TalkTalk: Is it time to RunRun?

TalkTalk CEO Dido Harding

It’s the stuff of PR nightmares – a company embroiled in its most significant crisis, one that has wider implications in society at large, with negative press and other opinion wherever you look, watch and listen; and photos (like the one in Saturday’s Telegraph, above) presenting a carefree image of its CEO looking like he or she is thinking about anything but the crisis, its effect on stakeholder groups including employees, customers and shareholders, and how to get through it to the other side.

That’s a picture of UK telecommunications company TalkTalk and its CEO, Dido Harding, as fallout from the huge hack of customer data from TalkTalk’s databases continues to be headline news.

What’s emerging is that the personal and identifiable data of all TalkTalk’s 4 million customers may have been stolen by the hackers.

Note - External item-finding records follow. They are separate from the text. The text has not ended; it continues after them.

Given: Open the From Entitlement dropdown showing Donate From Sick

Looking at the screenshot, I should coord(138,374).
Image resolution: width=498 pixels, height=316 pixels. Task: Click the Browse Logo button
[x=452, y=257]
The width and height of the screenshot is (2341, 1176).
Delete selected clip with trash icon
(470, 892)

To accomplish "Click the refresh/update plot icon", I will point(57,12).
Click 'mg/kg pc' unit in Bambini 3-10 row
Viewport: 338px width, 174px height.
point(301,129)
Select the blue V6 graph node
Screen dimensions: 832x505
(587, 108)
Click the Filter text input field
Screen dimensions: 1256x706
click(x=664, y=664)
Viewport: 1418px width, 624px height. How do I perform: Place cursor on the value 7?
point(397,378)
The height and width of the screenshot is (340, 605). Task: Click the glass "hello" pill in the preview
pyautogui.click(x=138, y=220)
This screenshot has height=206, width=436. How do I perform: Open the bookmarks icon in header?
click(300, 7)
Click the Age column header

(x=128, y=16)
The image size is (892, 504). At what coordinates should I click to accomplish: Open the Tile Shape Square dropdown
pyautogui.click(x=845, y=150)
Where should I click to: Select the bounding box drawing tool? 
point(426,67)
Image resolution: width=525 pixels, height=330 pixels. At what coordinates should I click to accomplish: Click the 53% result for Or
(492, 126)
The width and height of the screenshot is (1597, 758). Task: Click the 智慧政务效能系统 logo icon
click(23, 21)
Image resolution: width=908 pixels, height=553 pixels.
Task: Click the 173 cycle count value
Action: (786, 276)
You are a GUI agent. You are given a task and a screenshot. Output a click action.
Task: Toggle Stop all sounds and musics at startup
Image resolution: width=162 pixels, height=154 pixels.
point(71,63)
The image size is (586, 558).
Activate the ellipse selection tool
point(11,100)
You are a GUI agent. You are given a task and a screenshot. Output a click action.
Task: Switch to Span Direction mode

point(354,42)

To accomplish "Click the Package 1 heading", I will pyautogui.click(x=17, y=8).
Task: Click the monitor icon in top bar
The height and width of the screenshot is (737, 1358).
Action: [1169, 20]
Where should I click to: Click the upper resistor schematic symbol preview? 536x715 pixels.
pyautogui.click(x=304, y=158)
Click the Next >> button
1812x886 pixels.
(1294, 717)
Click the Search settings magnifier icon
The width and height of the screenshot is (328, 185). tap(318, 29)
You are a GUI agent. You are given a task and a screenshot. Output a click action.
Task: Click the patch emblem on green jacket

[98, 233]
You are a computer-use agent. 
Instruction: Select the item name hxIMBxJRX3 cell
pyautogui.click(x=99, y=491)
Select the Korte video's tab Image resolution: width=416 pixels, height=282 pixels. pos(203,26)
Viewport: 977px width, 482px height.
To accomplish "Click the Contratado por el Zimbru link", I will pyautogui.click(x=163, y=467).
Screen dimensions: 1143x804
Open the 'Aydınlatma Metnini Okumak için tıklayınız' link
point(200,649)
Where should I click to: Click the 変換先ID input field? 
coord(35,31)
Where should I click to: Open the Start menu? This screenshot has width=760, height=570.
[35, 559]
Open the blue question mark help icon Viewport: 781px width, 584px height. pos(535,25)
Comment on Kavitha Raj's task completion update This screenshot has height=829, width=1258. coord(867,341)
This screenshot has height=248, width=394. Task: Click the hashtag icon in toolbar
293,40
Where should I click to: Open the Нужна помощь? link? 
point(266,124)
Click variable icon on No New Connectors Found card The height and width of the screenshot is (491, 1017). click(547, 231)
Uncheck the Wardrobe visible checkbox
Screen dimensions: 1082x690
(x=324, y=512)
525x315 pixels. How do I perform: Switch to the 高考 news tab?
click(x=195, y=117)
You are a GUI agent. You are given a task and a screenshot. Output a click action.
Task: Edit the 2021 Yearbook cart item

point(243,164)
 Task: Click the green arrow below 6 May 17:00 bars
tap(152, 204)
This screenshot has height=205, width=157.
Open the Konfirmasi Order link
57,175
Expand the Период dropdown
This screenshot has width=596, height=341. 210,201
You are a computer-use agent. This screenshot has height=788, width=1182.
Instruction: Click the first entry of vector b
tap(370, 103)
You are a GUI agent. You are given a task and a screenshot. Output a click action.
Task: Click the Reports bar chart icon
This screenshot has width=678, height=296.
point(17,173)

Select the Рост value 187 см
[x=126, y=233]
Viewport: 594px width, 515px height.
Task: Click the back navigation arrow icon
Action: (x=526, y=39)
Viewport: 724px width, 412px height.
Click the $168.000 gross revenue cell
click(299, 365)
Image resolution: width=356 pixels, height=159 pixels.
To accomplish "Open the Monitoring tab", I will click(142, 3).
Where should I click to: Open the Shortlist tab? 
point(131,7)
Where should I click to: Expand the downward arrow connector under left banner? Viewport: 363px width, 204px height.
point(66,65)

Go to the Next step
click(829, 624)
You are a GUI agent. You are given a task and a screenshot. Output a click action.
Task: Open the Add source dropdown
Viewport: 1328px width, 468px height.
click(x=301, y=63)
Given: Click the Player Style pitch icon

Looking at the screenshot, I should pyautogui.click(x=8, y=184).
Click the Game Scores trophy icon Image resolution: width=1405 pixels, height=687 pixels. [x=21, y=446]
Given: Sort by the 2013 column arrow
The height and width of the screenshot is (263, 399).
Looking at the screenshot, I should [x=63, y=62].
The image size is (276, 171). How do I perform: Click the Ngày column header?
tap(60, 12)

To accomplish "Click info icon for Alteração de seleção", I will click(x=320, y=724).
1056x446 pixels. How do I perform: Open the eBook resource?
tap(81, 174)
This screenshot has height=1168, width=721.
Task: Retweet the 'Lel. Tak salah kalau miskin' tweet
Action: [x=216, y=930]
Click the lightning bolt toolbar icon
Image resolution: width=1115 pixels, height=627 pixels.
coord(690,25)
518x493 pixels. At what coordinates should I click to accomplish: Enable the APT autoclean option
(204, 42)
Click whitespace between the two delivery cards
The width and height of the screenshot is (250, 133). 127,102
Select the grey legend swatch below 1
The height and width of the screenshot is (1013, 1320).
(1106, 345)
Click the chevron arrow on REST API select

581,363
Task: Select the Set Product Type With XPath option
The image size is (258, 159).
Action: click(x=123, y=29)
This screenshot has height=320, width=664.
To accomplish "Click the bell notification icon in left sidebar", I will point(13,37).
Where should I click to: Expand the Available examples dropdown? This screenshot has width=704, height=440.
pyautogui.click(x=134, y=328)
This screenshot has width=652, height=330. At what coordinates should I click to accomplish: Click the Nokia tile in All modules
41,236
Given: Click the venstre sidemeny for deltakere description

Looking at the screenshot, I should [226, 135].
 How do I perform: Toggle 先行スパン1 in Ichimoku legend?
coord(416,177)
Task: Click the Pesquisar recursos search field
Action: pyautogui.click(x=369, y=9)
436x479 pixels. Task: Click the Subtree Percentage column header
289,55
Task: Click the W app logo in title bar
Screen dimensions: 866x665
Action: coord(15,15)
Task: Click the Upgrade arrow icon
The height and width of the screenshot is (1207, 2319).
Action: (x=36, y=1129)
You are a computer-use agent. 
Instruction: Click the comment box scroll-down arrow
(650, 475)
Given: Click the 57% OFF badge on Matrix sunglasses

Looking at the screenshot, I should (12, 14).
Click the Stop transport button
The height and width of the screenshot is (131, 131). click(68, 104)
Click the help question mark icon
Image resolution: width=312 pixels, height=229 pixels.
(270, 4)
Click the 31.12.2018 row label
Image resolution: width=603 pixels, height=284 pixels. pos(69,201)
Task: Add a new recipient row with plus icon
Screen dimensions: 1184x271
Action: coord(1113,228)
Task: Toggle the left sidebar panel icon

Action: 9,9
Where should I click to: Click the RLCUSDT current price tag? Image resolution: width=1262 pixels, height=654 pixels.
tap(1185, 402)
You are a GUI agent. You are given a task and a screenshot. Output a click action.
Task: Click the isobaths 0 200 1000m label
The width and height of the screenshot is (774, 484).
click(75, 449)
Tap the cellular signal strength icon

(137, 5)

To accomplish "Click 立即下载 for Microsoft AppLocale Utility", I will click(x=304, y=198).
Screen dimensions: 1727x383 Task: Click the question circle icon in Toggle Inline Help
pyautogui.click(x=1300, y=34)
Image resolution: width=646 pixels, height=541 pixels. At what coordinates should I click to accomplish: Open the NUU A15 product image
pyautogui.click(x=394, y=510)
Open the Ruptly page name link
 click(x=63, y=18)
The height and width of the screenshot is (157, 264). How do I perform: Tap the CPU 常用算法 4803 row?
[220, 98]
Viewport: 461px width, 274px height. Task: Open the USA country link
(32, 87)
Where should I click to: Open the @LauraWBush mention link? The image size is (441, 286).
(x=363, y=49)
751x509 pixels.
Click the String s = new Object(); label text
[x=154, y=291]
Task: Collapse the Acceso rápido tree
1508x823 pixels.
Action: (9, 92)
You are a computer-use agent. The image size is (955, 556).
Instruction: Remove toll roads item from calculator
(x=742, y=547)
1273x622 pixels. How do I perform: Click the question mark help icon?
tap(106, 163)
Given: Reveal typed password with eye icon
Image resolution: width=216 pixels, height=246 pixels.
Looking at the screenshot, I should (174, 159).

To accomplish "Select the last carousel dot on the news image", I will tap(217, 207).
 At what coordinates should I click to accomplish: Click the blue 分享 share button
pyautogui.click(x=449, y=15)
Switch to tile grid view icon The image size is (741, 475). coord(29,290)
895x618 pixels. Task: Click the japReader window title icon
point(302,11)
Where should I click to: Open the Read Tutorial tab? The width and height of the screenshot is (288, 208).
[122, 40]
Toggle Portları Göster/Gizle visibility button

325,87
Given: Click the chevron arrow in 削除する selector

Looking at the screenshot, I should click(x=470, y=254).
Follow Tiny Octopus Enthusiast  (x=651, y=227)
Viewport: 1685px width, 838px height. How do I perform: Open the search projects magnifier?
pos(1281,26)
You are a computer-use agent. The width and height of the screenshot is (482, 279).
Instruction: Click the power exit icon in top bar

That could include names, addresses, dates of birth, credit card details, bank account information, TalkTalk account log in credentials including passwords, and who knows what else (although TalkTalk has a note on its website yesterday denying much of that).

A treasure trove for identity thieves.

It’s emerging, too, that not only were TalkTalk’s databases unencrypted either in whole or part but also that this is the third such data breach – and the most serious – in less than a year.

Observing this unfolding crisis since the news first emerged publicly late in the evening UK time on Thursday October 22, I’ve noted these things in particular:

  • Far too many “We don’t know” statements from  the CEO in response to questions in media interviews asking about what happened and how serious it is.
  • Angry customers venting on social media (especially Twitter) about lack of communication from TalkTalk.
  • Reports about some customers actually having money taken out of their bank accounts without their knowledge or permission, and attributing this to the hack.
  • Loads of FUD everywhere about who was behind it (Islamic jihadists, apparently) and what happens to customers who want to leave right now: penalty fees, held to contract, no you can’t, yes you can…

The Information Commissioner’s Office summed it all up pretty well in this notable tweet.

That looks like a genuine, clear and present risk to TalkTalk, one that I believe will affect its ability to do business going forward. The share price took a big hit in the closing days of the week but has rallied over the weekend. Whatever the outcome of this crisis – and especially if it shows lack of care over customer data – the CEO may be well advised to brush up her CV.

What amazes me is how passive in its communication TalkTalk has been at a time where proactive, robust and credible leadership – actions and communication – are the requirement.

Rather than all the “We don’t know…” comments in the immediate aftermath of the public disclosure of the hack, I would have expected to hear something very strongly reassuring to customers, perhaps along the lines of this:

“No customer will suffer financial loss as a result of this hack. While we believe it unlikely there will be any financial losses, we will indemnify you if you do suffer a direct financial loss as a result of this breach of access to data as long as you have followed our advice on the steps you must take regarding security of your personal information including account details. We will keep you informed as we learn more.”

This assumes TalkTalk has issued advice to its customers on what they need to do about security. And the lawyers would need to be involved in the actual wording. But the sentiment is the thing – we care about you, dear customers, and we will do everything to safeguard you.

Four days later, I’ve neither heard nor seen or read anything like that. As trust is at the heart of what might happen next, you have to ask yourself this question: “Do I trust TalkTalk?”

Right now, that’s a hard question to answer.